• [TRECHO APRESENTADO]:
--------------------------------
Como parte da estreia da galeria pernambucana Christal, as obras do artista estarão presentes no programa Brasil Contemporâneo.
A Christal Galeria de Arte (Recife-PE) participa pela primeira vez da ArtRio, edição 2024, com Ziel Karapotó. Suas obras estarão no Pavilhão Mar, no programa Brasil Contemporâneo, com curadoria de Paula Borghi, dedicado a galerias que representam artistas residentes nas regiões Norte, Nordeste, Centro-Oeste e Sul.
Ziel Karapotó, natural de Terra Nova, São Sebastião, iniciou sua carreira em Artes Visuais na Universidade Federal de Pernambuco em 2010. Sua trajetória, marcada pela auto-afirmação e resistência através da arte, ganhou destaque com sua primeira exposição individual em 2022 na Cristal Galeria. Karapotó se destacou no circuito artístico com o curta-metragem O Verbo se Fez Carne e a participação no pavilhão indígena Hãhãwpuá na Bienal de Veneza. Atualmente, está envolvido na curadoria do Museu Indígena em Santo Inês, Bahia, e se prepara para apresentar duas novas obras na Arte Rio 2024, em parceria com Olinda Tupinambá.
Nas suas criações, Ziel Karapotó investiga e reinterpreta tradições, o sagrado e o imaginário, abordando temas como colonialismo e antirracismo com uma visão crítica e atemporal.
--------------------------------
• [INSTRUÇÕES]:
**a)** Cite literalmente a parte do texto sobre Ziel Karapotó que vai de "Como parte da" até "Centro-Oeste e Sul.", incluindo este último trecho.
**b)** Reescreva em forma de lista, com os fatos principais, o parágrafo do texto sobre Ziel Karapotó que começa com "A Christal Galeria de Arte".

• [MATERIAL FORNECIDO]:
--------------------------------
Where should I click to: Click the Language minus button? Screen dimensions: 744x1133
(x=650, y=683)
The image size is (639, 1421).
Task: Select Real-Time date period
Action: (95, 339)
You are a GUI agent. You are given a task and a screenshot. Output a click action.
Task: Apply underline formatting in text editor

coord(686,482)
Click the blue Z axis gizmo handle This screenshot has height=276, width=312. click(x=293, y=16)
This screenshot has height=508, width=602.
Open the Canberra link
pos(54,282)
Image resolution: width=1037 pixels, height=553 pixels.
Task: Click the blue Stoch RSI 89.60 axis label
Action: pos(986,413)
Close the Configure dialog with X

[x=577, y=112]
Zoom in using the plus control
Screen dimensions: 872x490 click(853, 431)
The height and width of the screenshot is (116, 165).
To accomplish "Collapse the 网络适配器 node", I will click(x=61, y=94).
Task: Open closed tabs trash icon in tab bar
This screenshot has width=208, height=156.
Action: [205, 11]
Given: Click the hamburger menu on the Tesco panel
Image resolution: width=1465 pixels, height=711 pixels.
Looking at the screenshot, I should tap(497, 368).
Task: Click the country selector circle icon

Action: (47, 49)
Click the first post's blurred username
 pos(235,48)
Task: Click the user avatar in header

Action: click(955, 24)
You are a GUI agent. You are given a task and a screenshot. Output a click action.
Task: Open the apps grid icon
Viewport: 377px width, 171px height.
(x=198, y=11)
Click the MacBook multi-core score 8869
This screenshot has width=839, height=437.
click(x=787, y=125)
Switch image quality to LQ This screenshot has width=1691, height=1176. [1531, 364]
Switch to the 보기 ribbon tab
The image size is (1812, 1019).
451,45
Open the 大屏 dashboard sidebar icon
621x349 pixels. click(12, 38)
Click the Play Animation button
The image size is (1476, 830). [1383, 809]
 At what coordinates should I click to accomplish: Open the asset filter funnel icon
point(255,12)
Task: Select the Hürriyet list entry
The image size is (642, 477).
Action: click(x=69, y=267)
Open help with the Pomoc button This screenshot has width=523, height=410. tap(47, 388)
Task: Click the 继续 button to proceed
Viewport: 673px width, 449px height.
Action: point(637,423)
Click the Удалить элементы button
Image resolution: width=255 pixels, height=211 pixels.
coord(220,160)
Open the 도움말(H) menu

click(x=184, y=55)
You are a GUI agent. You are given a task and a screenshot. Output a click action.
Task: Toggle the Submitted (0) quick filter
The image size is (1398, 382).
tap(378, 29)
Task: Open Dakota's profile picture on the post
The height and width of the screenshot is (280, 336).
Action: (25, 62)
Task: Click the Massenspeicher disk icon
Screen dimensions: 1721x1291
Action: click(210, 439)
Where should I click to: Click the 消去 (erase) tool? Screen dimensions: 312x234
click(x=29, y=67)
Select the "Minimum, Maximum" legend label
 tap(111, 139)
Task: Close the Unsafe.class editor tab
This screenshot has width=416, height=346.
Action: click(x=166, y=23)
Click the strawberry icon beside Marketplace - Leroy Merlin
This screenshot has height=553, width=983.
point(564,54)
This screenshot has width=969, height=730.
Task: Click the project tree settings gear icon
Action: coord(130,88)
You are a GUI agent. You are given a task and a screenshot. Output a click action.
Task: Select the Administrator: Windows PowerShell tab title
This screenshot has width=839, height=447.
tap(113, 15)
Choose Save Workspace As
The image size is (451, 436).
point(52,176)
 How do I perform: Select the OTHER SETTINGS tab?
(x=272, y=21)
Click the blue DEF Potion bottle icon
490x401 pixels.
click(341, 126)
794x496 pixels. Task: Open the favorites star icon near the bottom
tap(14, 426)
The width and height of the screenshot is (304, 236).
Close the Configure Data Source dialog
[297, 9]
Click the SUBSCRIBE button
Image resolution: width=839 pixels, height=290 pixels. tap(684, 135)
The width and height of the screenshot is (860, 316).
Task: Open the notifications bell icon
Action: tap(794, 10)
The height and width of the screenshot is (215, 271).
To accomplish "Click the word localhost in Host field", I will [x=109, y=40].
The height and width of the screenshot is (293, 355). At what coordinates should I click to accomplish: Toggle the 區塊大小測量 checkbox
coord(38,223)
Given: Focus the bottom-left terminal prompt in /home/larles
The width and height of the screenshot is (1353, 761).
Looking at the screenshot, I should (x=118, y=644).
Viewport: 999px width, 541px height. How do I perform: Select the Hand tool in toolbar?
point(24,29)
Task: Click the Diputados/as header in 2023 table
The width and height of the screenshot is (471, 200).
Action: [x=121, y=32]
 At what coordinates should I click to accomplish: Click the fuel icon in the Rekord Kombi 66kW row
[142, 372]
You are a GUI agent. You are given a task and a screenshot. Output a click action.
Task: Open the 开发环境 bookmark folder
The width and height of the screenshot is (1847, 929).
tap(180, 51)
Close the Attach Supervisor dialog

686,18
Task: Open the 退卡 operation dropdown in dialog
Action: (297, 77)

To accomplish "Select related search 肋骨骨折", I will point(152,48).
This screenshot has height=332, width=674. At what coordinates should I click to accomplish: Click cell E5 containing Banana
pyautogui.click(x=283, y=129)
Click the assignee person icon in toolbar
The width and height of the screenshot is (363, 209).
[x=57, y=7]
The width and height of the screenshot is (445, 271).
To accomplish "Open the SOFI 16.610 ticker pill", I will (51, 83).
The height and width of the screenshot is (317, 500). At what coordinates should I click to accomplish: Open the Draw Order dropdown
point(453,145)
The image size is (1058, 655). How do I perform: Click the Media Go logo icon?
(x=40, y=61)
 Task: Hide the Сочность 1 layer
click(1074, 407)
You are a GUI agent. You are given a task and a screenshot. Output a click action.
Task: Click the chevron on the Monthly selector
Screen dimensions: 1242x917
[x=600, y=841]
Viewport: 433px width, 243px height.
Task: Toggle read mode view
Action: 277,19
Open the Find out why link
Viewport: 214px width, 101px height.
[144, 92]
--------------------------------
• [RESPOSTAS POR TAREFA]:
**a)**
Como parte da estreia da galeria pernambucana Christal, as obras do artista estarão presentes no programa Brasil Contemporâneo.
A Christal Galeria de Arte (Recife-PE) participa pela primeira vez da ArtRio, edição 2024, com Ziel Karapotó. Suas obras estarão no Pavilhão Mar, no programa Brasil Contemporâneo, com curadoria de Paula Borghi, dedicado a galerias que representam artistas residentes nas regiões Norte, Nordeste, Centro-Oeste e Sul.

**b)**
- A Christal Galeria de Arte, do Recife (PE), participa pela primeira vez da ArtRio, edição 2024, com Ziel Karapotó.
- As obras ficam no Pavilhão Mar, no programa Brasil Contemporâneo.
- O programa tem curadoria de Paula Borghi.
- É dedicado a galerias que representam artistas residentes nas regiões Norte, Nordeste, Centro-Oeste e Sul.